Wednesday, July 06, 2005

"The culture of unaccountability"

Over at TPM Cafe, Joe Wilson, husband of outed CIA operative Valerie Plame, reminds us that the fuss over reporters Matt Cooper and Judith Miller is at it's core a question of government officials refusing to take responsibility for their actions:
The sentencing of Judith Miller to jail for refusing to disclose her sources is the direct result of the culture of unaccountability that infects the Bush White House from top to bottom. President Bush’s refusal to enforce his own call for full cooperation with the Special Counsel has brought us to this point. Clearly, the conspiracy to cover up the web of lies that underpinned the invasion of Iraq is more important to the White House than coming clean on a serious breach of national security.

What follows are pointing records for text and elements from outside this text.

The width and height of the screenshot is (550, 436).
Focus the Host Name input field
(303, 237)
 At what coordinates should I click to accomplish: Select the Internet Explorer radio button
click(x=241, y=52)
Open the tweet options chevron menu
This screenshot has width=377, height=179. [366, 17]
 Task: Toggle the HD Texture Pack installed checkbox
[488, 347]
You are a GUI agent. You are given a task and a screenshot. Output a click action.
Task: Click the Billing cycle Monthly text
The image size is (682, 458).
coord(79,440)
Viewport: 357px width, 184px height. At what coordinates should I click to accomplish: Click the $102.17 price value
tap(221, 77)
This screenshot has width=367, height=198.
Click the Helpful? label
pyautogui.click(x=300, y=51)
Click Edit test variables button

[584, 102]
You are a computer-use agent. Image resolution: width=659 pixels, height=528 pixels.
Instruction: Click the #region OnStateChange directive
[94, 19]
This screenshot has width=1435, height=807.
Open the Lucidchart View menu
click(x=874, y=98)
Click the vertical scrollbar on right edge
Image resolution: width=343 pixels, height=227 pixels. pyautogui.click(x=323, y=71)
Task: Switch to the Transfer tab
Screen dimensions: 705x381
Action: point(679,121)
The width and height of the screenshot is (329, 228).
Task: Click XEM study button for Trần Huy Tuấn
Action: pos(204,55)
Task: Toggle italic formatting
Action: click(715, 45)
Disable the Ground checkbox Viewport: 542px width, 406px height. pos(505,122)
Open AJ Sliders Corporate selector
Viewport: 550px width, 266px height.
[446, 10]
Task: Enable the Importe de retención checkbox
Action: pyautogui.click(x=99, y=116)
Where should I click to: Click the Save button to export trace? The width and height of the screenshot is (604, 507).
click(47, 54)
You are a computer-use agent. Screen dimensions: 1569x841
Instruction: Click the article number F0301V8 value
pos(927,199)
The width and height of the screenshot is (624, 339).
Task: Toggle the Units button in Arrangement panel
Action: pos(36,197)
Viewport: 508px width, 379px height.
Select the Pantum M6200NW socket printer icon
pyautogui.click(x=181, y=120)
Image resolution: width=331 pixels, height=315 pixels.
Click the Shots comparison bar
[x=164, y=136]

Thus has Ms Miller joined my wife, Valerie, and her twenty years of service to this nation as collateral damage in the smear campaign launched when I had the temerity to challenge the President on his assertion that Iraq had attempted to purchase uranium yellowcake from Africa.

Sunday, June 12, 2005

Obama on Self and Nation

Ivo Daalder at TPM Cafe highlights Barack Obama's commencment speech at Knox College as part of a post on american exceptionalism:

And then America happened: A place where destiny was not a destination, but a journey to be shared and shaped and remade by people who had the gall, the temerity to believe that, against all odds, they could form “a more perfect union” on this new frontier.
Obama turns from our past to our future and to the importance of participation in public life:

Focusing your life solely on making a buck shows a certain poverty of ambition. It asks too little of yourself. You need to take up the challenges that we face as a nation and make them your own. Not because you have a debt to those who helped you get here, although you do have that debt. Not because you have an obligation to those who are less fortunate than you, although I do think you do have that obligation. It’s primarily because you have an obligation to yourself. Because individual salvation has always depended on collective salvation. Because it’s only when you hitch your wagon to something larger than yourself that you realize your true potential.
Obama's vision is of a nation continually reaching towards an ideal, where citizens enjoy autonomy in their own lives while they strive to improve the common good.